“Being a diplomat is no career for a woman who wants to have a family,” said the consul.
“By the time you’re ready to get married he’ll be married,” said my mother.
“Don’t put off having children,” said the prominent professor.
Jane Eisner’s recent editorial Marriage Agenda brought back me to the 80s and 90s. As I finished high school, made my way through college and began graduate school, my elders were filled with advice about family planning. In the Jewish community, where concerns of assimilation reached a fever pitch, there was a very strong chorus that promoted marriage and childbearing. Eisner’s piece, which laments the high rates of intermarriage, the delaying of marriage, or even choosing not getting married sounded eerily like a retro recording of days gone by.
As a young woman, I followed the wisdom I received. I was married by 25 and had my first child in my twenties and my second by 32. I did miscarry but I was young and healthy and conception followed with ease. In my 40s, I have healthy older children and a strong marriage.

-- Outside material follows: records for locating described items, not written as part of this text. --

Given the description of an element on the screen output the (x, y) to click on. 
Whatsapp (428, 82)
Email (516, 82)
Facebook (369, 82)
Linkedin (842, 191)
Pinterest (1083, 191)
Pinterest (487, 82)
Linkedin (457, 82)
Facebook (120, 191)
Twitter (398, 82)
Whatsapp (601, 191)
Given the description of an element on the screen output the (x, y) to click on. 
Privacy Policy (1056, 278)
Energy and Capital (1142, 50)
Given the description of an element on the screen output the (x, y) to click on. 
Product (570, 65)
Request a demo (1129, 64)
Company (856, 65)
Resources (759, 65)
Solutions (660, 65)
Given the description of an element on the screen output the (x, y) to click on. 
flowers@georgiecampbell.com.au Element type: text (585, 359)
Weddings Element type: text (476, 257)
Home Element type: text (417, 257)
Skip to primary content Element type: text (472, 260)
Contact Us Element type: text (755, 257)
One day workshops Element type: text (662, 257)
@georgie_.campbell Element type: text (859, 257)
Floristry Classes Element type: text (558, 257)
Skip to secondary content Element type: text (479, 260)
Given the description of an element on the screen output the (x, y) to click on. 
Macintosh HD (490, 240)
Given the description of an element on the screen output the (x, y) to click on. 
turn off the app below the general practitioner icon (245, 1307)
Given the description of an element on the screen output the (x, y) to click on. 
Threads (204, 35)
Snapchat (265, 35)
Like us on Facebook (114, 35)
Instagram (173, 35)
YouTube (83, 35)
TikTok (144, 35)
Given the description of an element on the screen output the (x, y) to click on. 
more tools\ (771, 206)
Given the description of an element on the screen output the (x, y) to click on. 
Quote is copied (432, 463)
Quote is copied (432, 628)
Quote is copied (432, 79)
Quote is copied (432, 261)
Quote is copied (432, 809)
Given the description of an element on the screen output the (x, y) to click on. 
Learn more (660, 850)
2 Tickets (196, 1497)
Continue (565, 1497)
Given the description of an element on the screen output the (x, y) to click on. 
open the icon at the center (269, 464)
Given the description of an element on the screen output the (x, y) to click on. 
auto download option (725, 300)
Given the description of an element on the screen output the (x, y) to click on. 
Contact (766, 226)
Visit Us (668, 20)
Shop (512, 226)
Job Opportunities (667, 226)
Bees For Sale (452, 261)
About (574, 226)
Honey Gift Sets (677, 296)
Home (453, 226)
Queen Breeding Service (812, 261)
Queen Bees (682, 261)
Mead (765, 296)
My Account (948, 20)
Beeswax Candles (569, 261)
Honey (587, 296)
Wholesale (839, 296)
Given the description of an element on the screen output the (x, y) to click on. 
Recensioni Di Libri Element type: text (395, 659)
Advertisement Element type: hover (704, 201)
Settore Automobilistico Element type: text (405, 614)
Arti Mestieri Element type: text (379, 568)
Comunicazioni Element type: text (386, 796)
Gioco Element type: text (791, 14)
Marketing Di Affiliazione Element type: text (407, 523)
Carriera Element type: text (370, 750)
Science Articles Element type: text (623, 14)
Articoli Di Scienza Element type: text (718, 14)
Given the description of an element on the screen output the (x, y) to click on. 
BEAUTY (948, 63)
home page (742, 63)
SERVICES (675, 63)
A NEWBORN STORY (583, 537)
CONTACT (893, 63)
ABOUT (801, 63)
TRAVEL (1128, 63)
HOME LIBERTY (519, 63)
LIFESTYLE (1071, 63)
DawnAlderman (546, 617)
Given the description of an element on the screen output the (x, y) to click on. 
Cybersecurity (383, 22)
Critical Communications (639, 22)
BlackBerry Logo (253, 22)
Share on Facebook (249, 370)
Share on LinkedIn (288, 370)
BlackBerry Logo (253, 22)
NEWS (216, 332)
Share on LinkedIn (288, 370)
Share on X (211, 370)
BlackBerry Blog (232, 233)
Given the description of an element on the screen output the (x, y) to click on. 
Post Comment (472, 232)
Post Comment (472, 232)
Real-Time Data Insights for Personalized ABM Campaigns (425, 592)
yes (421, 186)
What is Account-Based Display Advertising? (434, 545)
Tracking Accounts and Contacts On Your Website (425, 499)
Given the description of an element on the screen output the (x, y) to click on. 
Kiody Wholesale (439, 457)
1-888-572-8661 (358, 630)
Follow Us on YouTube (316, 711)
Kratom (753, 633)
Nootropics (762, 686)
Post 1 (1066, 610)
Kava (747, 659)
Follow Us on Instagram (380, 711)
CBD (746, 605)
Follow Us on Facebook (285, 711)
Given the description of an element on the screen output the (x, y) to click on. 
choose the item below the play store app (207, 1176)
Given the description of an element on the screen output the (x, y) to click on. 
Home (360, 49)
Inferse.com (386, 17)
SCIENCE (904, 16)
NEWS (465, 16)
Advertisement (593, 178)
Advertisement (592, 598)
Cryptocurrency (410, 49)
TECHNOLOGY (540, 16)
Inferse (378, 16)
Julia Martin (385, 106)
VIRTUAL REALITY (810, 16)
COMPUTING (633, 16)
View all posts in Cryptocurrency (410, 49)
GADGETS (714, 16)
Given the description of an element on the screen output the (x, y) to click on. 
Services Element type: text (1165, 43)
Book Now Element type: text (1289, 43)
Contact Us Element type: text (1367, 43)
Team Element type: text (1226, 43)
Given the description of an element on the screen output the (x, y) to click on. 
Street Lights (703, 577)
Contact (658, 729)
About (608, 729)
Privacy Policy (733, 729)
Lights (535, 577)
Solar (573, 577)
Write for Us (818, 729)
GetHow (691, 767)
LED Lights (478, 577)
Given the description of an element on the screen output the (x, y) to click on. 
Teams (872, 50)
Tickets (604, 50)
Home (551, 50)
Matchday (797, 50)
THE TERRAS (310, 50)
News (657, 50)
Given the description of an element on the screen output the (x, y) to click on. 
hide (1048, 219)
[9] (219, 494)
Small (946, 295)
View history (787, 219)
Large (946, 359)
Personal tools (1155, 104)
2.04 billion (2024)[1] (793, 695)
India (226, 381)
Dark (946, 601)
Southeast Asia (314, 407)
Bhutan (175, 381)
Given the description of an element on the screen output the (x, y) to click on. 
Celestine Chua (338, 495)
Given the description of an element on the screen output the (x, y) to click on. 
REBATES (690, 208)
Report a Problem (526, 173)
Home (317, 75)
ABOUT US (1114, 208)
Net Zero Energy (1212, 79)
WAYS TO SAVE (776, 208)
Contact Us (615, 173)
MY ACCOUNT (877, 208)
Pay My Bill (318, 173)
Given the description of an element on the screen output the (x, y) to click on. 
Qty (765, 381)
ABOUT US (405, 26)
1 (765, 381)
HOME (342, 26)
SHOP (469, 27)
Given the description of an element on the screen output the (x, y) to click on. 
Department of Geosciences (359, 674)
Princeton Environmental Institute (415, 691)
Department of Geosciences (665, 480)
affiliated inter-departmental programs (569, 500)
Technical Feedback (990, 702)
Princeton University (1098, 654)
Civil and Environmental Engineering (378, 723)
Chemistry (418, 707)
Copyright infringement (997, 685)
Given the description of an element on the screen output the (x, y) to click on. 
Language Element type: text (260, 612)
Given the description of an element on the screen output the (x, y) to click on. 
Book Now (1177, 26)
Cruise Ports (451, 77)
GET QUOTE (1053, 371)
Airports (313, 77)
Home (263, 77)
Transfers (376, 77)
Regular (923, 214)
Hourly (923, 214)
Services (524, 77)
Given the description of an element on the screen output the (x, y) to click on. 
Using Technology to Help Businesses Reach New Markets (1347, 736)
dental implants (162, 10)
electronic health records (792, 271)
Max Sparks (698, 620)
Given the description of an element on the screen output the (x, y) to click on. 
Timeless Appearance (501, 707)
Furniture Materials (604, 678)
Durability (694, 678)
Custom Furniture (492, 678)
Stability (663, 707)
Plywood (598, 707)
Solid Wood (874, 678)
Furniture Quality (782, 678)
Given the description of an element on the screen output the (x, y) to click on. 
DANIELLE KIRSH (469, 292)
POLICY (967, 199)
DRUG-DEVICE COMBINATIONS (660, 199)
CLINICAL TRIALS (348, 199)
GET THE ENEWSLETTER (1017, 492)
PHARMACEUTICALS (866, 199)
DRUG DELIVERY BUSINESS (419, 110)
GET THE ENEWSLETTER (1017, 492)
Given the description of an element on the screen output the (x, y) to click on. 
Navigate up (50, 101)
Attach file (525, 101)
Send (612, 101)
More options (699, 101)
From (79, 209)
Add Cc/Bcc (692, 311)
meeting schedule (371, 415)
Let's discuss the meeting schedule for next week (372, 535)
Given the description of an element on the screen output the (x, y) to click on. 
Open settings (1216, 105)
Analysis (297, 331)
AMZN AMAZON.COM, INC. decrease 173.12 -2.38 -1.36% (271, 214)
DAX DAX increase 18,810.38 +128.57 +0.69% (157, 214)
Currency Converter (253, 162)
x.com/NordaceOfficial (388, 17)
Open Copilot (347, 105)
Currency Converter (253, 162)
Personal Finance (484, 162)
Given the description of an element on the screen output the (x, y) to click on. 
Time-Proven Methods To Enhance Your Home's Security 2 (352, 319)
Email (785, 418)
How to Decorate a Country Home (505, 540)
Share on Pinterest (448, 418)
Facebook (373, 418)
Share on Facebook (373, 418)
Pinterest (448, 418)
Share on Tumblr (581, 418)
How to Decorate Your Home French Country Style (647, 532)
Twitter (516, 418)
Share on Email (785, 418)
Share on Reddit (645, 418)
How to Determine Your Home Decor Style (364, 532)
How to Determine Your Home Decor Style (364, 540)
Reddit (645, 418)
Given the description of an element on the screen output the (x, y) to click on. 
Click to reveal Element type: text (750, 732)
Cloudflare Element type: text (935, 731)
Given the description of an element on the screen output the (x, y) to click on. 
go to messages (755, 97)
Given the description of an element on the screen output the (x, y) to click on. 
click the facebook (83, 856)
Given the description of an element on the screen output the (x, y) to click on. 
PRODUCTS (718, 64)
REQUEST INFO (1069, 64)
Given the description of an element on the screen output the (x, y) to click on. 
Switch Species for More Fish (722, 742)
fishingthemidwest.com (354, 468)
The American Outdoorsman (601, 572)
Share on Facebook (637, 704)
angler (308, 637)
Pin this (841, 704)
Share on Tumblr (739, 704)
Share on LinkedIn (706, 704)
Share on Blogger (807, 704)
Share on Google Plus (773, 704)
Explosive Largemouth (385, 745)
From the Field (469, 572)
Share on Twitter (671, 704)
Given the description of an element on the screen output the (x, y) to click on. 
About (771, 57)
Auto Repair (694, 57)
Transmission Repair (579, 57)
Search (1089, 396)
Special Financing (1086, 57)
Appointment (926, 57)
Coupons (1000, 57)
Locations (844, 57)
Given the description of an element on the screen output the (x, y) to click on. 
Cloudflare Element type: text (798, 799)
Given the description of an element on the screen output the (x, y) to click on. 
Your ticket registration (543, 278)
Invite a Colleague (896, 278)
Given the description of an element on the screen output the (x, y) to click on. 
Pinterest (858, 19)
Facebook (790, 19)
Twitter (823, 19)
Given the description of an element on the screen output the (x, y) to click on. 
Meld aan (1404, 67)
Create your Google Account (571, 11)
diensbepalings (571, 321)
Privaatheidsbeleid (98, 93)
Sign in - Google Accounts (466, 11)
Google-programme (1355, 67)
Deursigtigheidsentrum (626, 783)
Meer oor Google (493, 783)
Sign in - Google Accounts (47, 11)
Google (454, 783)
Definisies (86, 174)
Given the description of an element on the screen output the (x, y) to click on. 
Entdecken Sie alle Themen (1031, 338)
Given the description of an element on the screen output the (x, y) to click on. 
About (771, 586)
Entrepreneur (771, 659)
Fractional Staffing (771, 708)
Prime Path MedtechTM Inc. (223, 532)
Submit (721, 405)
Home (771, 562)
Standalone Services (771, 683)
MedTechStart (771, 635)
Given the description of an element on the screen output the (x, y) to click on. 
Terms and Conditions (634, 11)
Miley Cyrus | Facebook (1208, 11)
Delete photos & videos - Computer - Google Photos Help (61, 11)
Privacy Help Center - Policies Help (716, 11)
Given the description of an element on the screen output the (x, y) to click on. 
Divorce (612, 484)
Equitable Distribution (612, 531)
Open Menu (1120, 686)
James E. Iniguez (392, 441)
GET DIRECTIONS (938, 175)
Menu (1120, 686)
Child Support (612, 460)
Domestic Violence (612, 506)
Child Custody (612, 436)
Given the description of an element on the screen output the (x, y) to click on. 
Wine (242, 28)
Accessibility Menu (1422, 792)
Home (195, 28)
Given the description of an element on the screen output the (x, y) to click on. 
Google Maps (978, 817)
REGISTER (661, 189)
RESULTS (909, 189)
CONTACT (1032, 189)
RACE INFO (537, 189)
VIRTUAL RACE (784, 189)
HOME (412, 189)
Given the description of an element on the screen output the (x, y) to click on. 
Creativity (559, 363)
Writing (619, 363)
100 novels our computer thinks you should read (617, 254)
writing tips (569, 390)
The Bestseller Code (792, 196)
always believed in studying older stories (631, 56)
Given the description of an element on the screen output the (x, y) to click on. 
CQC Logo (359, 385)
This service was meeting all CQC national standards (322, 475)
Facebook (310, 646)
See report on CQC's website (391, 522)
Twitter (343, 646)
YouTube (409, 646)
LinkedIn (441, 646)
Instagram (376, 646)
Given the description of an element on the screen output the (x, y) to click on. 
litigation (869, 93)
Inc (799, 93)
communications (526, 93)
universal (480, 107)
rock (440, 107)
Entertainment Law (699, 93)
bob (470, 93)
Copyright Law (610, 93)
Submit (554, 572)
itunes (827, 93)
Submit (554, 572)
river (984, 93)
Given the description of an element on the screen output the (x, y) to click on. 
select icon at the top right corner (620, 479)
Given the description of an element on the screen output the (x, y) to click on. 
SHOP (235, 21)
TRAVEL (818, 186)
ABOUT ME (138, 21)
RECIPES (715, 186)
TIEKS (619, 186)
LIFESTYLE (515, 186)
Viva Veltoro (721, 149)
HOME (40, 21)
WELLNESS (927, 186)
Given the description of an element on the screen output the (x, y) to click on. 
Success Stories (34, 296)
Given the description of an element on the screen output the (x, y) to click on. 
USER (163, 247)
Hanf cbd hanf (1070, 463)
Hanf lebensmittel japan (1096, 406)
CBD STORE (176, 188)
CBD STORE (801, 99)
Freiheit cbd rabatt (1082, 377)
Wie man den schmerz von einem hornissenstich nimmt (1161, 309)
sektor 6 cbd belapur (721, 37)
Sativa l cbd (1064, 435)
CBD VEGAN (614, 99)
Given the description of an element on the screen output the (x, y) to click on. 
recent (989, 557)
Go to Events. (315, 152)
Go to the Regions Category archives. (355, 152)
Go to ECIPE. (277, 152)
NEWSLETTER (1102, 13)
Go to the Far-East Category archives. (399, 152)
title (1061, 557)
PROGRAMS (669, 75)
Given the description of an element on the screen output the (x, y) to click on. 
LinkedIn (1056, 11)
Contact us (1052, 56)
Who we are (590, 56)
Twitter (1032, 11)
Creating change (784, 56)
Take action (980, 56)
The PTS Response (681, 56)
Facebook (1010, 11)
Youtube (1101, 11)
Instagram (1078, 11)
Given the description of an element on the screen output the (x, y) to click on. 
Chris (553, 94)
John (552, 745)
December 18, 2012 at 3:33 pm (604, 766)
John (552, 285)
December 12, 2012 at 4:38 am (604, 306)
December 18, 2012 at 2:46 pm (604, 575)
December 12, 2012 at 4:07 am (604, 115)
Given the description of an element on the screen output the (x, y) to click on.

But to suggest that this has been an easy path or one that comes without costs is foolish. I was still very much figuring out who I wanted to be when I met the man I married. Instead of going off to Israel and entering rabbinical school, I stayed in the United States. Coming to understand myself in relationship to him would mean nearly a decade before I realized my desire to go to rabbinic school. And realizing that dream –while raising two small children-took a toll on our marriage. Having our children before our careers were launched was financially challenging. Studies have shown that delaying childbearing for educated professionals correlates with significantly higher lifetime earning potential. As we face paying for college this is something I worry about. I do not regret my choices but am realistic about the trade offs. It is too simplistic to recommend that we encourage marriage and early childbearing.
In 1984, my teacher and mentor feminist historian Paula Hyman called on the Jewish community to set up day care and find other ways of supporting families. Had her suggestions been implemented, we may have chosen to have two more kids or we may have set up college funds. Paula did support me when I chose to get pregnant as a graduate student at Yale, but not all my professors –even the female ones –even the Jewish ones- felt the same way. Recently, listening to several feminist thinkers debate the pros and cons of delaying parenthood on my local NPR station, it was once again clear to me that larger societal changes need to take place in order for people to feel like marriage and/or parenting are not in opposition to careers or professional life. I agree that it is helpful to be clear about the challenges of ‘having it all’ but let us not return to an era that suggests that marriage and babies are the solution. We need to recognize that family life is not the only way people make significant contributions to society and encourage involvement in Jewish life no matter marital/partnership/family status. All choices come at a price.
Buried in Eisner’s piece is a critique of the Jewish community for paying too much attention to Israel engagement and not enough on marriage and parenting. I wish she had fully developed her vision of policy changes that the Jewish community might push for more broadly.
For those who do want families, we need paid parental leave –for all parents regardless of gender or marital status. We need to help make day care affordable. We need preventative health care and flex time for soccer matches and science fairs. We need equal pay for women and men. We need reasonable expectations instead of 80 hour work weeks. It is easy to play the blame game or to wallow in regret, but if we are really interested in supporting Jewish family life then we need to roll up our sleeves, engage with public policy, open our wallets, think creatively, and work for broad systemic change.